Keeping Sickle Cell Patients out of the Hospital: CTSI Funds New Project

Dec. 15, 2013

The Clinical and Translational Science Institute (CTSI) of Southeast Wisconsin has awarded a $25,000 “Innovations in Healthcare Delivery Pilot Model Grant” to develop a new management protocol for sickle cell disease patients, with the end goal being reduced hospital readmission rates.

Joshua Field, MD, MS, associate professor of medicine (hematology) and the medical director of the adult sickle cell clinic at Froedtert & the Medical College of Wisconsin, and a medical director of BloodCenter of Wisconsin, is the primary investigator of the grant.

In this project, Dr.
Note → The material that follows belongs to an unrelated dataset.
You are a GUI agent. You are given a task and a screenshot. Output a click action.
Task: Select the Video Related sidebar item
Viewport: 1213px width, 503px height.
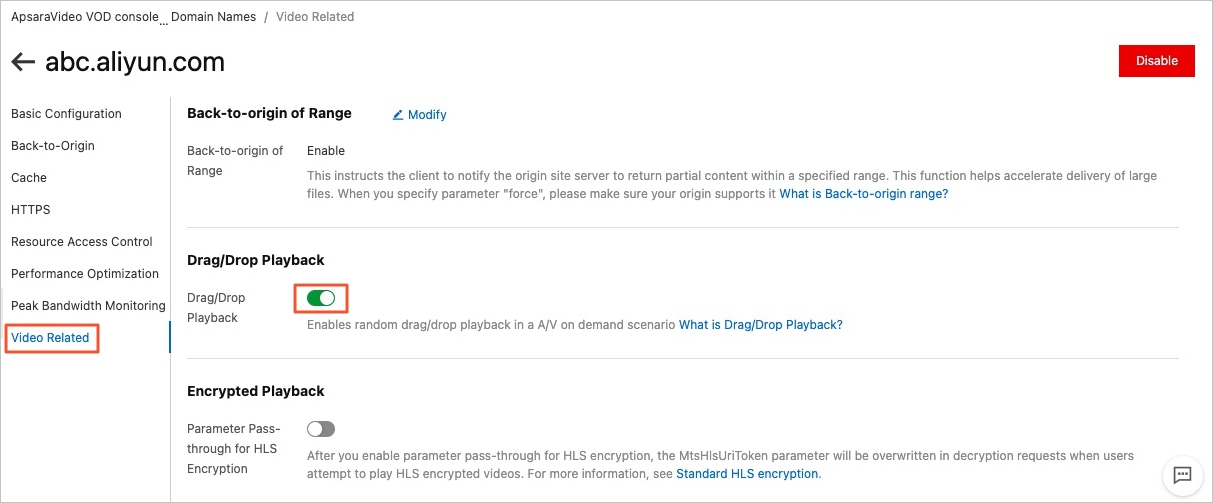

Field will examine a multi-disciplinary, intensive management strategy to reduce the rate of hospital admission and 30-day readmission for adults with sickle cell disease with the highest rates of acute care at Froedtert Hospital. Those ten adults have a combined number of 227 emergency department and hospital admissions and a readmission rate of 62 percent.
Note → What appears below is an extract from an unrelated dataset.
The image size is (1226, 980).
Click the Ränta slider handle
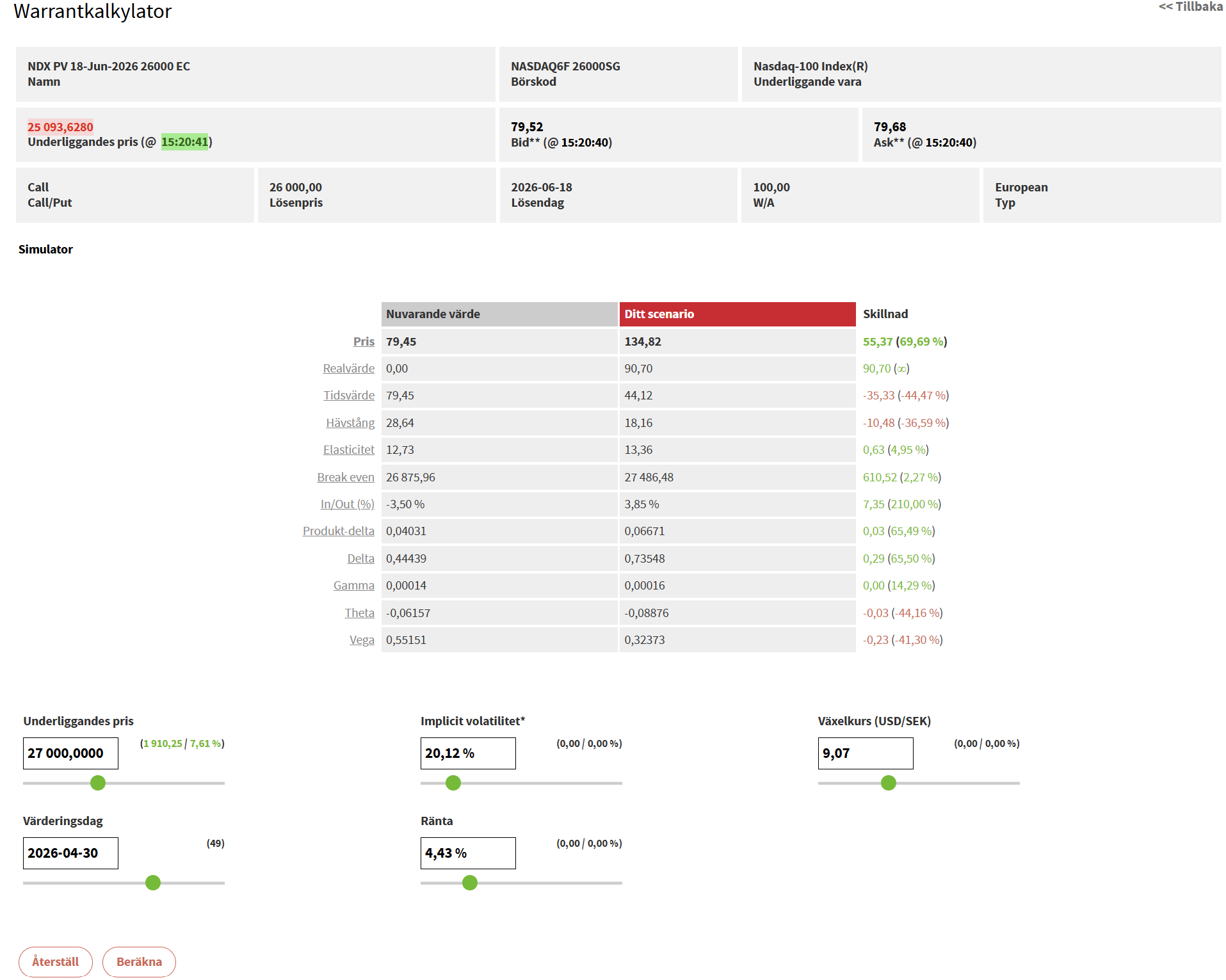click(470, 883)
A collaborative team comprised of a physician, pharmacist, social worker and psychologist will formulate a plan of care and then intensively manage the patients. Efforts will be focused on addressing the unmet medical, social and psychological needs of the patients. To evaluate the program’s effectiveness, admission rates in the six months leading up to the project will be compared with the final six months of the project. If successful, this model may be applicable to other patient populations.

Sickle cell disease is the most prevalent hereditary blood disorder in the United States with 90,000 - 100,000 people affected. In Wisconsin, there are approximately 800 individuals living with sickle cell disease.

The “Innovations in Healthcare Delivery” grants are supported by the Medical College Physicians, MCW’s physician group practice caring for adult patients, and the CTSI. The fundamental goal is to stimulate innovative pilot projects that promise to measurably and meaningfully improve delivery of healthcare in terms of clinical quality, patient experience, value and efficiency.

CTSI is part of a national consortium of top medical research institutions. Working together, the CTSI institutions are committed to improve human health by streamlining science, transforming training environments and improving the conduct, quality and dissemination of clinical and translational research. The CTSI program is led by the National Center for Advancing Translational Sciences, part of the National Institutes of Health.